Data in this exercise Start Marker

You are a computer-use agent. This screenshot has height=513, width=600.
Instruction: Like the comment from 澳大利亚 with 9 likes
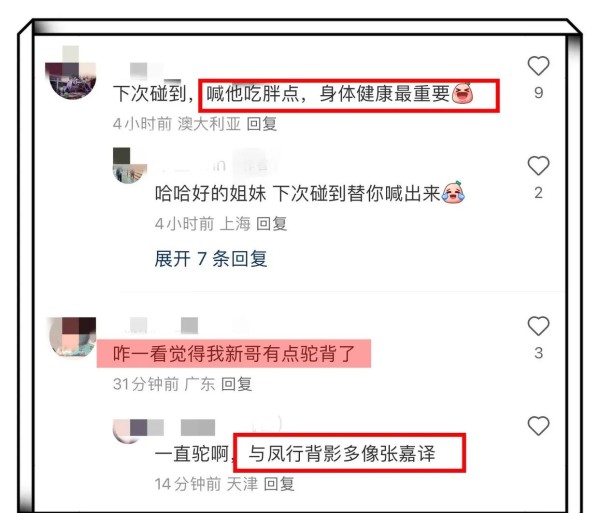point(538,66)
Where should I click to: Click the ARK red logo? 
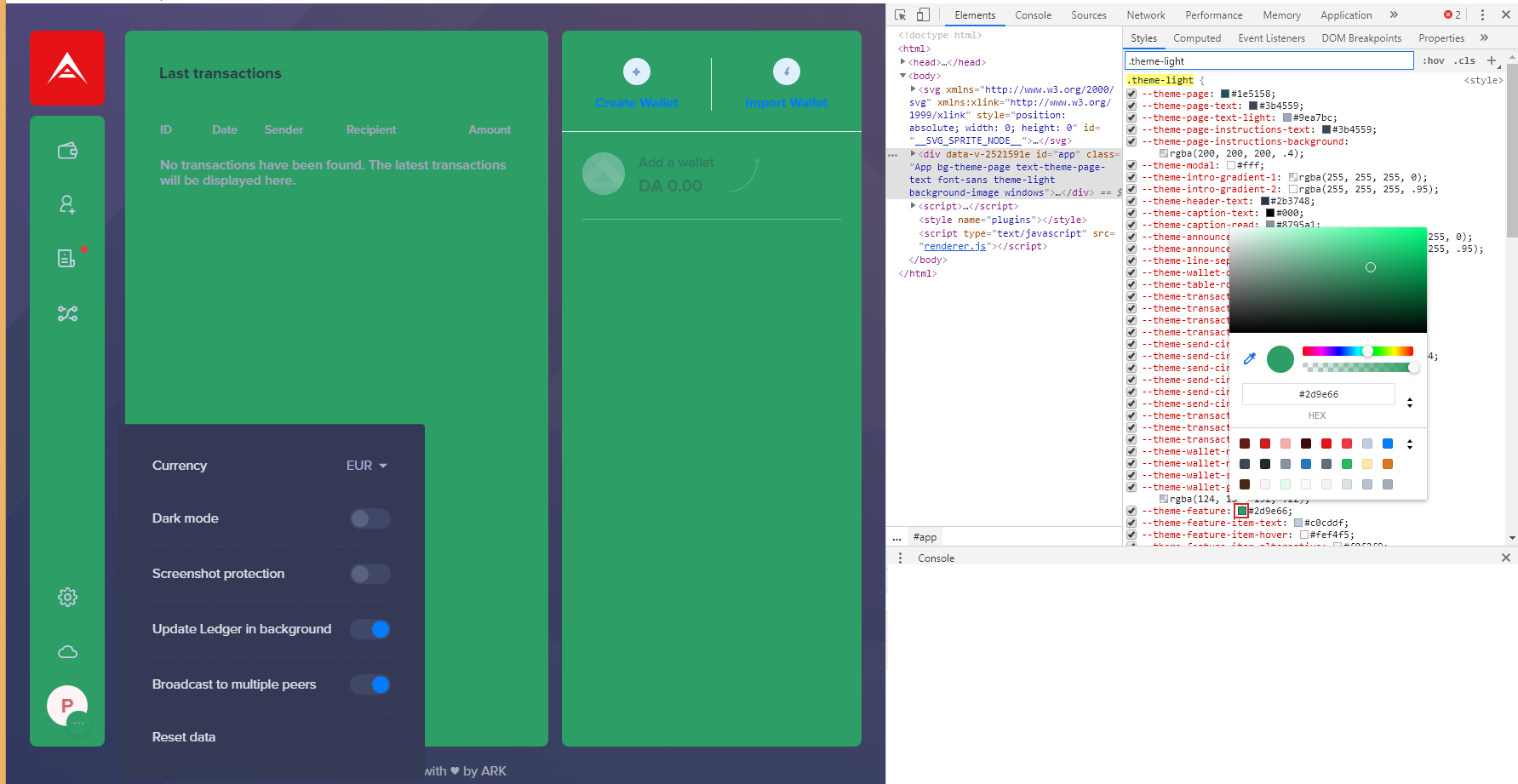[x=67, y=68]
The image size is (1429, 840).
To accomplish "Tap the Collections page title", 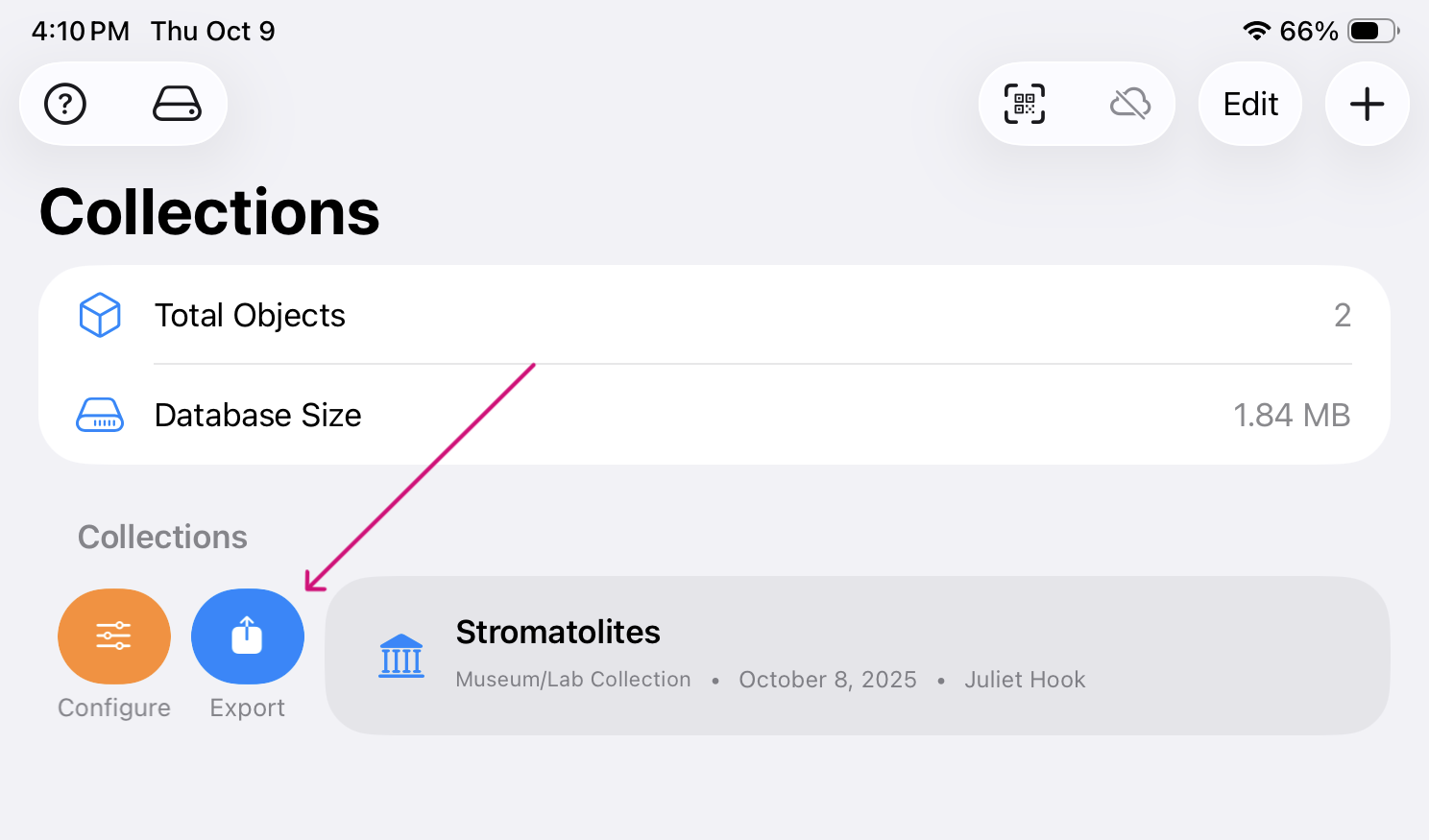I will [x=209, y=212].
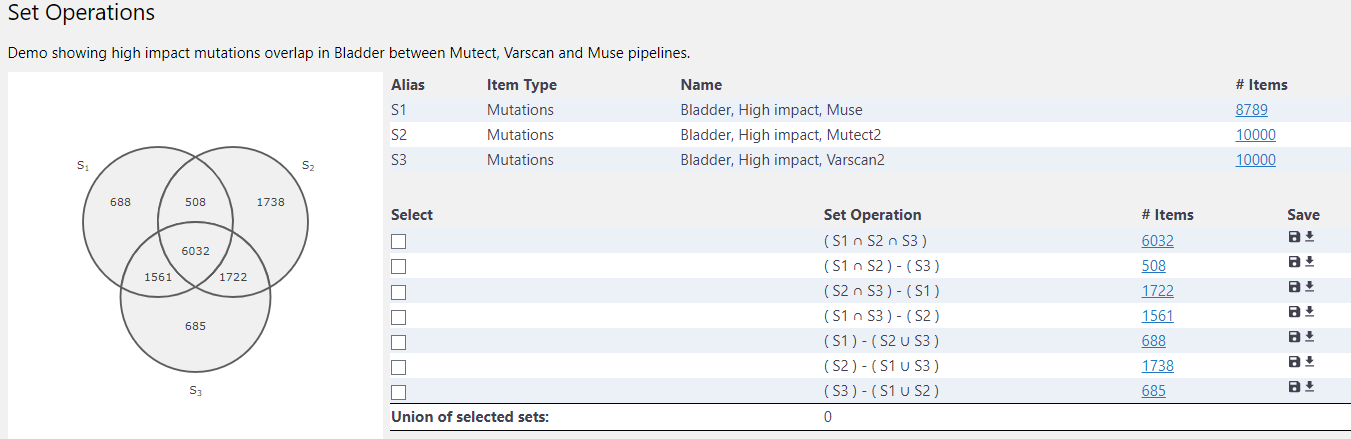Open the 10000 items link for Varscan2
This screenshot has height=439, width=1351.
point(1255,160)
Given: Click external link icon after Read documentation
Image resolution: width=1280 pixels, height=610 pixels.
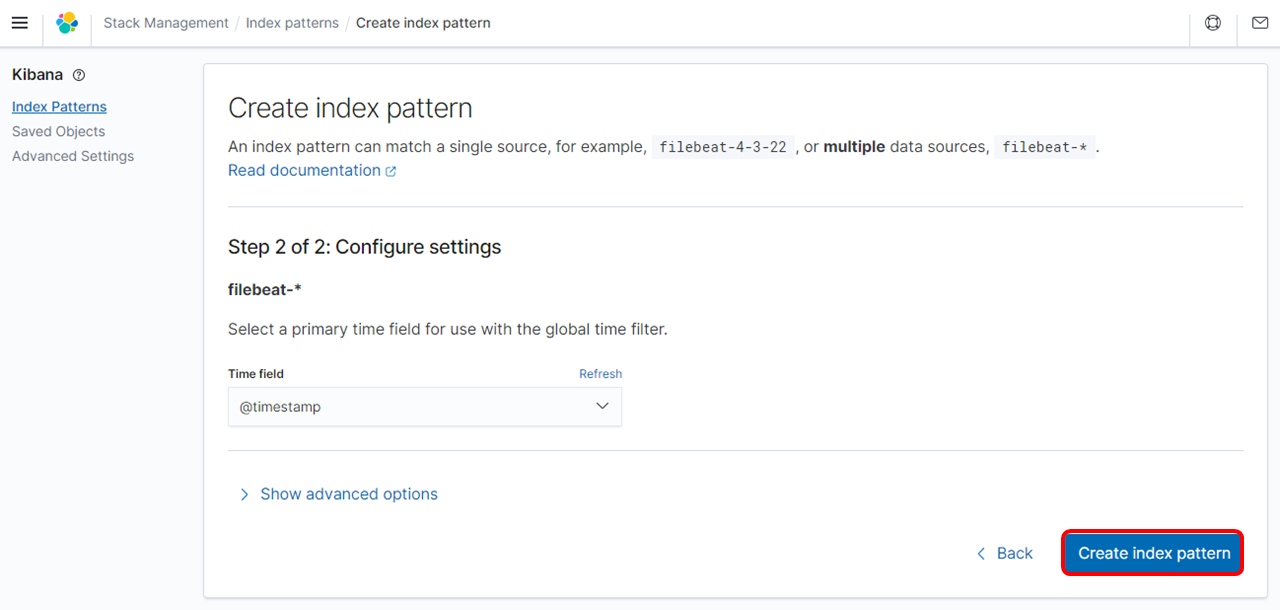Looking at the screenshot, I should point(391,171).
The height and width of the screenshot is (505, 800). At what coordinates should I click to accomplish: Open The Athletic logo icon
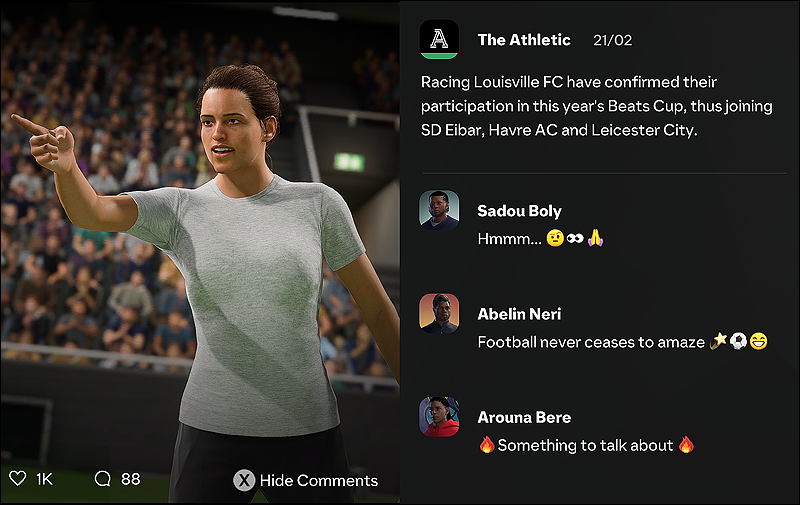tap(439, 39)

Data in this exercise End Marker

**Task details:** When you transcribe the entries above, begin at their first line, end with the line containing "The image size is (1429, 840).", and copy each line exactly without any picture.

**Output of the task:**
You are a computer-use agent. This screenshot has height=513, width=600.
Instruction: Like the comment from 澳大利亚 with 9 likes
point(538,66)
Where should I click to: Click the ARK red logo? 
[x=67, y=68]
The image size is (1429, 840).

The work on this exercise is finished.